NCUA has signaled that it is tired of being in the waiver business when it comes to member business lending regulations, and will propose a new rule that would provide MBL regulatory relief to credit unions.
"Credit unions know their members' needs best, and our member business lending rule needs to reflect that," NCUA Chairman Debbie Matz told Credit Union Journal. "Credit union officials have told us the current waiver process for business lending sometimes prevents them from making timely and prudent loans. This month, NCUA plans to propose a rule that would provide regulatory relief and eliminate the need for such waivers."
That's good news to Larry Middleman, president and CEO of Credit Union Business Group in Portland, Ore. During a recent CUBG Webinar, Middleman noted that so many credit unions have requested waivers to various MBL rules, there now is a bottleneck at NCUA.
"Regulations have created an uncompetitive situation, which is why credit unions apply for waivers—so they can compete with banks," Middleman said. "It will be really interesting how NCUA makes it work. It could be huge for the industry if credit unions are allowed to manage business lending themselves and have parity with commercial banks."
Jeff Stone, CU Business Group's vice president and senior business services officer, told the webinar audience NCUA "clearly" wants to eliminate the need for waivers.
"It is not clear what the NCUA Board will do, other than probably pushing business lending decisions back to credit unions and holding credit union boards liable," Stone said. "We are sure looking forward to what comes out of this. If there is a proposed rule, credit unions will need to submit comments."
Disadvantaged in Construction Lending
According to Stone, one hot spot for waivers is construction lending. He said there are "many limitations" facing CUs wishing to make loans in this category, topped by a maximum loan-to-value ratio of 75% of total cost.
"Banks do not have a 75% limitation," he said, adding many "soft costs" of construction projects are not well defined under current regulations, leaving CUs unsure if they are acting correctly. "NCUA has recognized the need for better definitions. Hopefully, the new initiative will solve this problem.
"At 75%, we are at a disadvantage," Stone added.
Middleman said there are "many moving parts" to obtaining a waiver to MBL regulations, with the CU having to "prove" itself that it is "worthy." Stone added: "if the credit union has a state charter, there is an extra step to the waiver process."
Another potential regulatory change that would give credit unions parity with banks when it comes to insurance on Interest on Lawyer Trust Accounts, or IOLTA, is an "opportunity" for CUs, Middleman declared.
According to Stone, who used to work at North Island CU in San Diego, credit unions had been missing out on a chance to take business deposits from law firms due to rules related to field of membership.

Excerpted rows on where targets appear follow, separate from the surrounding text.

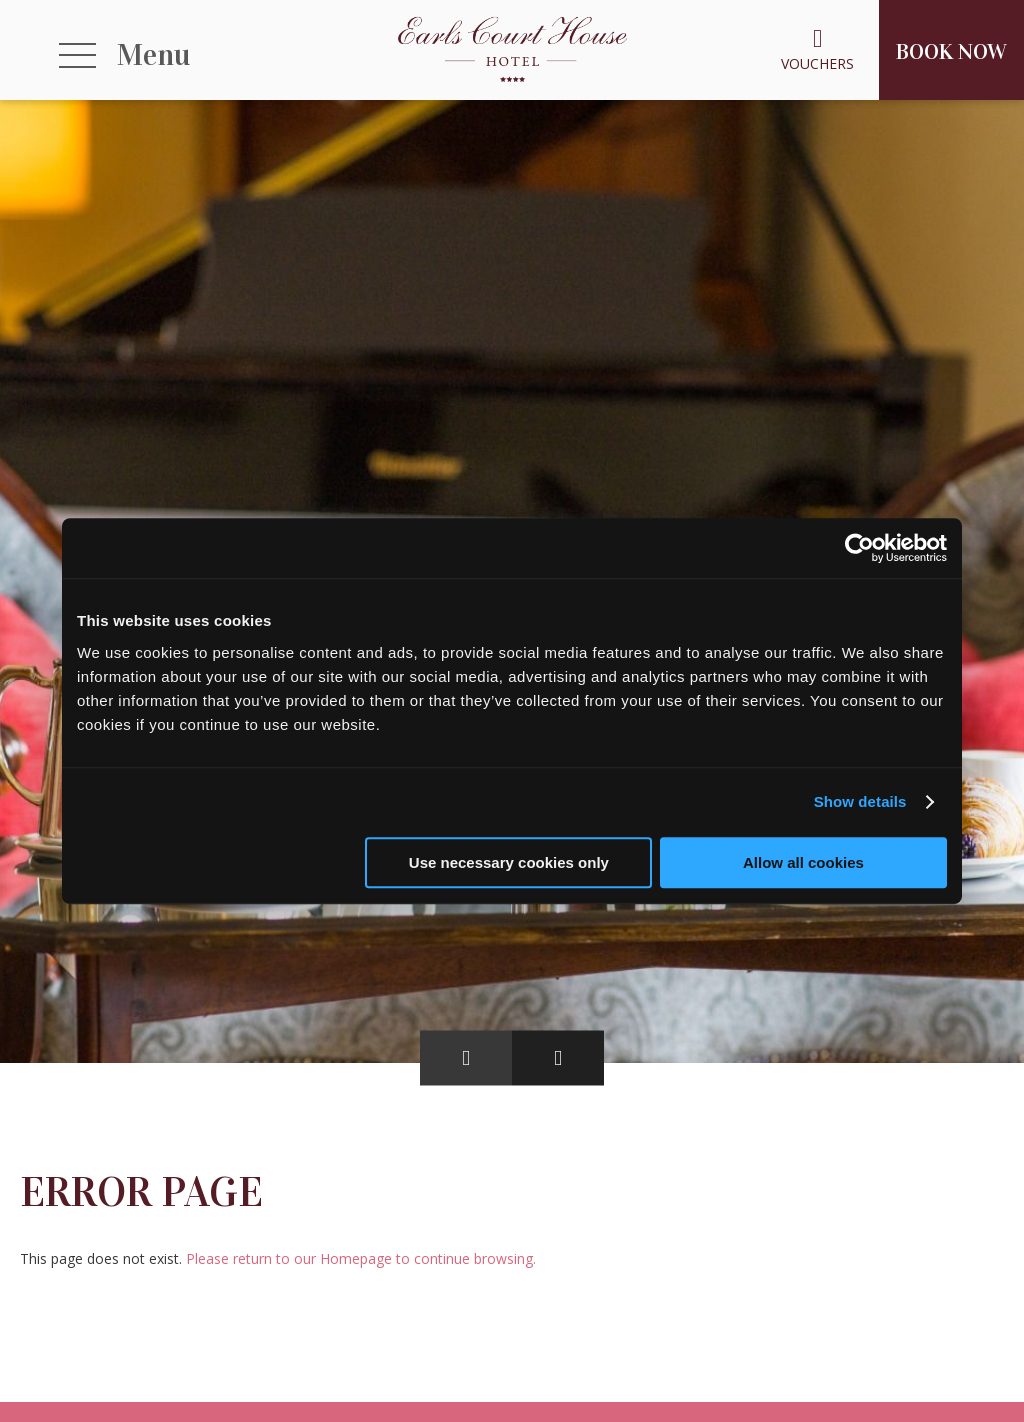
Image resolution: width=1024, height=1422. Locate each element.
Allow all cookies (803, 862)
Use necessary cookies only (509, 862)
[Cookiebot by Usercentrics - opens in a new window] (859, 548)
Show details (860, 801)
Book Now (951, 51)
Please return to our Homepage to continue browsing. (361, 1258)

"At North Island we had a branch across the street from the San Diego County Courthouse. We wanted to approach lawyers, but we couldn't," he recalled. "There is a proposed rule on IOLTA that is open for comments. It will mean credit unions will be able to offer these accounts."
Middleman said all credit unions are asking for—in the case of IOLTA and other regs—is "parity" with the commercial banking industry. "Which we are in the process of getting."
Current Expected Credit Loss
The Financial Accounting Standards Board (FASB) soon is expected to produce a final rule regarding "Current Expected Credit Loss." Middleman said the change is because FASB decided a "backward-looking" model is not best for estimating the possibility of loan losses.
Stone predicted the new rule will change the way CUs calculate their loan loss reserves. He noted the proposed rule was published in December 2012, and said the final rule should be on its way.
"Keep an eye out," he counseled credit unions. "Expect the allowance reserve account will go up based on this new methodology. FASB wants to allow for losses over the life of the loan, which is very complex."
Taxi Medallion Lending
NCUA issued a guidance letter re: taxi medallion lending in 2014, then followed up with a recent FAQ document. Stone said the federal regulator released the FAQ to "reiterate" they guidance letter.
"NCUA wants credit unions to look at these loans in the same way as other business loans," Stone appraised. "Especially in cases where one owner holds multiple medallions—that is a complex entity."
With the influx of Uber and other ride-sharing services, Stone and Middleman warned the value of a taxi medallion could be usurped.
Said Stone: "NCUA is telling credit unions if they are in that business, they need to know the value of the loans. They need to calculate the income needed to pay the loan, or the speculative premium."
Added Middleman: "These loans are pretty specialized, so many credit unions do not do them. However, there are lots of participations in taxi medallion loans."